Ikuti Kami

RUU Omnibus Law Dinilai Rugikan Nelayan

Seharusnya pada momentum ini pemerintah dapat hadir di tengah-tengah keterpurukan nelayan akibat pandemi Covid-19.

RUU Omnibus Law Dinilai Rugikan Nelayan
Ketua Bidang Jaringan Buruh, Tani dan Nelayan DPP GMNI Marianus Rawa Tamba. (Foto: Istimewa)

Jakarta, Gesuri.id - DPP Gerakan Mahasiswa Nasional Indonesia (GMNI) mengecam keinginan DPR RI untuk tetap meneruskan proyek pembentukan RUU Omnibus Law yang akan semakin berdampak bagi keberlangsungan hidup masyarakat, terutama kaum nelayan.

Padahal, tanggal 6 April 2020 adalah hari Nelayan Nasional, yang seharusnya pada momentum ini pemerintah dapat hadir di tengah-tengah keterpurukan nelayan akibat pandemi Covid-19.

Baca: Jangan Ada Oportunis di Tengah Perjuangan Melawan Corona

Ketua Bidang Jaringan Buruh, Tani dan Nelayan DPP GMNI Marianus Rawa Tamba  menganggap bahwa dengan  meneruskan pembahasan RUU Omnibus Law,  DPR RI  tidak menjalankan amanah rakyat dan Undang – Undang Dasar 1945, yakni menjamin keselamatan bangsa.

"Seharusnya negara dapat hadir untuk membantu memecahkan permasalahan ekonomi yang saat ini dihadapi, ditambah lagi wabah Covid-19 yang juga tak kunjung berakhir," ujar Marianus, Selasa (7/4). 

Marianus menegaskan ditengah pandemi Covid-19 seperti ini, semestinya DPR RI tetap fokus dalam mewujudkan kebijakan dan langkah kongrkitnya  dalam rangka mencari cara  menanggulangi dampak kesehatan serta perekonomian. Apalagi beberapa pengamat menilai dalam waktu 2 sampai 4 bulan kedepan Indonesia akan mengalami berbagai krisis sebagai dampak dari adanya wabah Covid-19.

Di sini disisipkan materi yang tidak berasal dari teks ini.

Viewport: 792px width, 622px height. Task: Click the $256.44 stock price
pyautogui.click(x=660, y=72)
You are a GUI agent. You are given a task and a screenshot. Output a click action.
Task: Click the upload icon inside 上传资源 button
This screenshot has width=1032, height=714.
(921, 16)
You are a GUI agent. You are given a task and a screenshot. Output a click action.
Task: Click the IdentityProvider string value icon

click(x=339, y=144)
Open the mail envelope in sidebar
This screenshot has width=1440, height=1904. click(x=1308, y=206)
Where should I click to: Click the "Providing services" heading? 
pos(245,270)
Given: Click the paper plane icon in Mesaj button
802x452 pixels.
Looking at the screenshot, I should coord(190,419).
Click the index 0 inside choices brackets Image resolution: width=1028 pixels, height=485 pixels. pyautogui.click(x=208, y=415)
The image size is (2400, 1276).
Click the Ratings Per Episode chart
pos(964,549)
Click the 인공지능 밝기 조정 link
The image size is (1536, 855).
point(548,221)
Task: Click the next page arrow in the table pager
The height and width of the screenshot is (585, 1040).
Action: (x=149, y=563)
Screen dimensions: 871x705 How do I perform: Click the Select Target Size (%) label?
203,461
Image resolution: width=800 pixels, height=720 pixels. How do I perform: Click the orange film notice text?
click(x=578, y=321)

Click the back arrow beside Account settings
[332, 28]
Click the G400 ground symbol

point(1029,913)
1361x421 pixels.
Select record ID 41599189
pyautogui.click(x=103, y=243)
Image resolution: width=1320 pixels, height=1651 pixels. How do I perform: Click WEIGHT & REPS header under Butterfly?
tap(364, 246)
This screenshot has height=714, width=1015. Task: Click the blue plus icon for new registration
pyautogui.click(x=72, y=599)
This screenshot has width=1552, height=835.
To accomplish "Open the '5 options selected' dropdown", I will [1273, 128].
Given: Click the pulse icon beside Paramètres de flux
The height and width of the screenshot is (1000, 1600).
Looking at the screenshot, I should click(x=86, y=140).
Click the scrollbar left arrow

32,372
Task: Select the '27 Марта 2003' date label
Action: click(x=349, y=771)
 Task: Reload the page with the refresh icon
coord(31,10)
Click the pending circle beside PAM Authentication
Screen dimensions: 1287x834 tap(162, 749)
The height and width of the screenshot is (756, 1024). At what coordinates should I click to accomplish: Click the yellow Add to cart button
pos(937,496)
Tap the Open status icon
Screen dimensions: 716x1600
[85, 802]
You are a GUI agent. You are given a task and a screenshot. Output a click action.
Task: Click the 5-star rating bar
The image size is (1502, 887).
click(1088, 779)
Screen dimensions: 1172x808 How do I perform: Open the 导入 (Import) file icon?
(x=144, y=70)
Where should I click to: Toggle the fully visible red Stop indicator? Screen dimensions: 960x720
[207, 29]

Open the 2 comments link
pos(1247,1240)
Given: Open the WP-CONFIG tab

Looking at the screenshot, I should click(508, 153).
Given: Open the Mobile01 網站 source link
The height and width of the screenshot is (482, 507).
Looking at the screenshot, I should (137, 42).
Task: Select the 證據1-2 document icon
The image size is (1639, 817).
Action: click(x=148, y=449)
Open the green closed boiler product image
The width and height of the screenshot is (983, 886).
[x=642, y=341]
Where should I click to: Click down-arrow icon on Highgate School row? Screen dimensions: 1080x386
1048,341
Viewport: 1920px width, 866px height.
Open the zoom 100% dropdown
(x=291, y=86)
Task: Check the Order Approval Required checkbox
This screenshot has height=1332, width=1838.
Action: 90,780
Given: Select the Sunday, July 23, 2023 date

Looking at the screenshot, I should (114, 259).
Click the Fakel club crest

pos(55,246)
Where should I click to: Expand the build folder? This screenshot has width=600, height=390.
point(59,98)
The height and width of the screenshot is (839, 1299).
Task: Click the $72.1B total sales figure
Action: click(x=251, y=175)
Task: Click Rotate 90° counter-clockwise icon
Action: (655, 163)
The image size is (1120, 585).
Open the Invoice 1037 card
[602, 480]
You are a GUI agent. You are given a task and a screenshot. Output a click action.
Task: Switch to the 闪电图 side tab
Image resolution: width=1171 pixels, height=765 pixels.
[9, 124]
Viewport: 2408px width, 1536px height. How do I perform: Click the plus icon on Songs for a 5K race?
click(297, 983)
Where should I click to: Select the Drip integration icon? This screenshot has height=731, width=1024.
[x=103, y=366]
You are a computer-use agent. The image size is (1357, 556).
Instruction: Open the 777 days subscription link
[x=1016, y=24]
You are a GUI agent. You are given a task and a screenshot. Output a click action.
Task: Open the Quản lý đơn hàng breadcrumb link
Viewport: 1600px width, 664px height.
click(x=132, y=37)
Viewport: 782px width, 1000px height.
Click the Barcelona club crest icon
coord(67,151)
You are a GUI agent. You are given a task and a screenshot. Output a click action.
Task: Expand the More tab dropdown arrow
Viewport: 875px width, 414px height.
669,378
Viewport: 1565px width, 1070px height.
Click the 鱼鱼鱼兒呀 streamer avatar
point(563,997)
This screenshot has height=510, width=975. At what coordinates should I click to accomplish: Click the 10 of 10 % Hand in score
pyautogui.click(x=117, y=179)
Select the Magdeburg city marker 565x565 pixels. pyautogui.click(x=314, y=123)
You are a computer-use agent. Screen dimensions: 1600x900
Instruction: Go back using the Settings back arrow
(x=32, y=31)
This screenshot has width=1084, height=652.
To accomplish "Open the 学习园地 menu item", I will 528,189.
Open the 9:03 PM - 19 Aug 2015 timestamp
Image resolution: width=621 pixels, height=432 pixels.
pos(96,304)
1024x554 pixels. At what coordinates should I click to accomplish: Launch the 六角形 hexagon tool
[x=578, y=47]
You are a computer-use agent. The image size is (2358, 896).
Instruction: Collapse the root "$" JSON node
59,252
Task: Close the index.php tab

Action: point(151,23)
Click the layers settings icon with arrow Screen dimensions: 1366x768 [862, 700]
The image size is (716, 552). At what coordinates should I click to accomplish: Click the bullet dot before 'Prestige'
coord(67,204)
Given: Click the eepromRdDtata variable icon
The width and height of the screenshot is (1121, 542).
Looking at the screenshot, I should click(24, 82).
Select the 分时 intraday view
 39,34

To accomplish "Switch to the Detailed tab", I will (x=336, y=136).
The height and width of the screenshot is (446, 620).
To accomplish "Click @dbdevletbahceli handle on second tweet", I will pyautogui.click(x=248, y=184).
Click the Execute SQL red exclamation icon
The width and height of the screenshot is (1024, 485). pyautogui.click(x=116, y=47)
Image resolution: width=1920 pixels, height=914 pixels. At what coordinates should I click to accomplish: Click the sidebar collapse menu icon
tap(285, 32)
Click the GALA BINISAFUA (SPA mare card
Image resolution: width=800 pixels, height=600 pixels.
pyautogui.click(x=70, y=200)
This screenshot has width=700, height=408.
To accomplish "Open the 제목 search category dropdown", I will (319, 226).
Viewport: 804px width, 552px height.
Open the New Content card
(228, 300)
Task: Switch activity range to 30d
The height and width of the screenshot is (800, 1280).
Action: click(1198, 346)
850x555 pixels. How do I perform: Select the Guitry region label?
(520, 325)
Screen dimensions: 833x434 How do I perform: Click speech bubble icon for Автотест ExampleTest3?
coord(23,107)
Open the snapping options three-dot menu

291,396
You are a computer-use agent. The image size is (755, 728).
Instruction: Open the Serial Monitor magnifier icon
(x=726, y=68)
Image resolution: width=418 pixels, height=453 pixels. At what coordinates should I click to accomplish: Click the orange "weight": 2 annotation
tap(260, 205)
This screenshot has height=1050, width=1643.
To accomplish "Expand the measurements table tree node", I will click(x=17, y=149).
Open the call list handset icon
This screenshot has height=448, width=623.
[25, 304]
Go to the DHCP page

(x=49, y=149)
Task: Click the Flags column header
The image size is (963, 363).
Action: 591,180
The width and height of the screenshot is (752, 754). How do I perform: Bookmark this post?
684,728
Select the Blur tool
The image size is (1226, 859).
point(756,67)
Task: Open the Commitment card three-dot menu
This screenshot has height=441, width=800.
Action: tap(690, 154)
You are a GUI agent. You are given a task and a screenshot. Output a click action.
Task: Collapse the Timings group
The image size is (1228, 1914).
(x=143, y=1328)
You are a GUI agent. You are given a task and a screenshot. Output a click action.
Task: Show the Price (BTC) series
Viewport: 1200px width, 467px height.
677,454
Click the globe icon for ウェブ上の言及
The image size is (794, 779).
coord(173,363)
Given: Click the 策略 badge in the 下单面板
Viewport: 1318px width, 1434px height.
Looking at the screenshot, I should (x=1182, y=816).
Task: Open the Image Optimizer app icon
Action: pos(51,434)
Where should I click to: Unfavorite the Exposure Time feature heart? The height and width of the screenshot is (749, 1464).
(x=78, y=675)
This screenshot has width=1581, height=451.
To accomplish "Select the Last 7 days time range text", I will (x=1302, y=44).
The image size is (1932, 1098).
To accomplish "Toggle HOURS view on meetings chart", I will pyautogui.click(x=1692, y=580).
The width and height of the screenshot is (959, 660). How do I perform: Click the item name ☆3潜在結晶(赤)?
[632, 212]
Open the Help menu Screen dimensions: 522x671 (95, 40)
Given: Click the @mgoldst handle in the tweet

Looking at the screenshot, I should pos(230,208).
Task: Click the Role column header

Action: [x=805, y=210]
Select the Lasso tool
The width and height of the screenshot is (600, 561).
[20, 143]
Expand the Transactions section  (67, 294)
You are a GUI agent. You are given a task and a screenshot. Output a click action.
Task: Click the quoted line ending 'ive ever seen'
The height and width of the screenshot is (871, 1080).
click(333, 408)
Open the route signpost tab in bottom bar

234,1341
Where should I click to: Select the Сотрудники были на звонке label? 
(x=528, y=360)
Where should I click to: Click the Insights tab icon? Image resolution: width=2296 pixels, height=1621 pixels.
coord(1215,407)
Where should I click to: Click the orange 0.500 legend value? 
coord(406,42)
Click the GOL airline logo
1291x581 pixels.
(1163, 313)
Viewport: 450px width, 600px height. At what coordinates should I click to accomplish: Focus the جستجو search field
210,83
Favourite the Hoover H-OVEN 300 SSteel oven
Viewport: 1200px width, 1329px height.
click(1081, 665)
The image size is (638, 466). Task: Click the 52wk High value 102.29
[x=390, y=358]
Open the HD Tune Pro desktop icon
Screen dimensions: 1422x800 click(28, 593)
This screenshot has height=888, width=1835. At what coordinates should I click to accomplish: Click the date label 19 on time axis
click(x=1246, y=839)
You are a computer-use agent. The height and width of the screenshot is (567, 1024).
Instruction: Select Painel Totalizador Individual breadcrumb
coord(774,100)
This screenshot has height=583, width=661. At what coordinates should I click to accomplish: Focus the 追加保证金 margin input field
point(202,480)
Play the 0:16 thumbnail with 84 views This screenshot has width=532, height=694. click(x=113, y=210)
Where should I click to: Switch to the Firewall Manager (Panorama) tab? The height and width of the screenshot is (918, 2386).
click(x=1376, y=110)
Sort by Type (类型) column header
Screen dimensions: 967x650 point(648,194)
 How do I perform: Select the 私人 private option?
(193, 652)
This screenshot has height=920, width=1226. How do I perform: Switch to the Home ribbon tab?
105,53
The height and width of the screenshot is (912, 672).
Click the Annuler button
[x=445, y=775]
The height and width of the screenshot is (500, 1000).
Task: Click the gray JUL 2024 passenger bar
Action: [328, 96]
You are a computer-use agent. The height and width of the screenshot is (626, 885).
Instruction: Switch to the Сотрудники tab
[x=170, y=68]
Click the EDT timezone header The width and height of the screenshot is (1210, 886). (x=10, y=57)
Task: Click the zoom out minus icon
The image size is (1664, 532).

“Oleh sebab itu DPP GMNI dengan tegas menolak pembahasan Omnibus law ditengah situasi negara yang sedang diserang wabah Covid-19 ini. DPP GMNI menilai tingkah parlemen dapat menyakiti hati rakyat terutama nelayan,” tegas Marianus. 

Marianus melanjutkan, Indonesia sangat kaya akan potensi sumber daya alam serta sumber daya laut.  Akan tetapi sampai dengan sejauh ini Indonesia masih belum mencapai swasembada karena masih ada persoalan impor dan ekspor yang belum selesai.

Misalnya, di bidang pembangunan ekonomi maritim ekspor ikan Tuna, ikan Cakalang dan ikan Tongkol presentasenya pada tahun 2019 mencapai 13,5% di bandingkan tahun 2018 yang hanya mencapai 10,16%. Tetapi kondisi ini hanya tertulis indah tanpa dirasakan secara nyata. 

Sejalan dengan hal ini, lanjut Marianus, adanya Omnibus Law malah makin mecekik nasib para nelayan  dengan dibukanya kran impor ikan dari luar negeri secara besar-besaran. Padahal bangsa Indonesia adalah negara maritim yang kaya akan sumber daya lautnya.

“Selain itu pemerintah dianggap tidak serius mewujudkan supremasi hukum terlihat dengan adanya usulan revisi pada pasal 37, pasal 38 dan pasal 74 Undang – undang nomor 17 tahun 2016 tentang perlindungan dan pemberdayaan nelayan, pembudidaya ikan, petambak garam, dimana frasa pelarangan dan sanksi administrasi bagi orang yang melakukan impor  dihapuskan,” ujar Marianus.

Baca: Jokowi Diminta Ubah Status Imbauan Jadi Perintah Tidak Mudik

RUU Omnibus Law menyebabkan kemiskinan secara sistematis dan terstruktur bagi rakyat Indonesia, dan  terutama nelayan.

Maka, GMNI mendesak Parlemen menghentikan pembahasan RUU Omnibus Law ditengah kondisi bangsa yang sedang menghadapi wabah Covid-19.

GMNI juga menuntut pemerintah bersikap adil kepada rakyat terutama nelayan yang terancam mata pencahariannya akibat Covid-19.

"GMNI juga menuntut pemerintah menjamin kesejahteraan nelayan berdasarkan UU Nomor 7 tahun 2016 tentang  pemberdayaan dan perlindungan nelayan," tegas Marianus, sambil kembali mengingatkan bahwa DPP GMNI dengan tegas menolak Omnibus Law.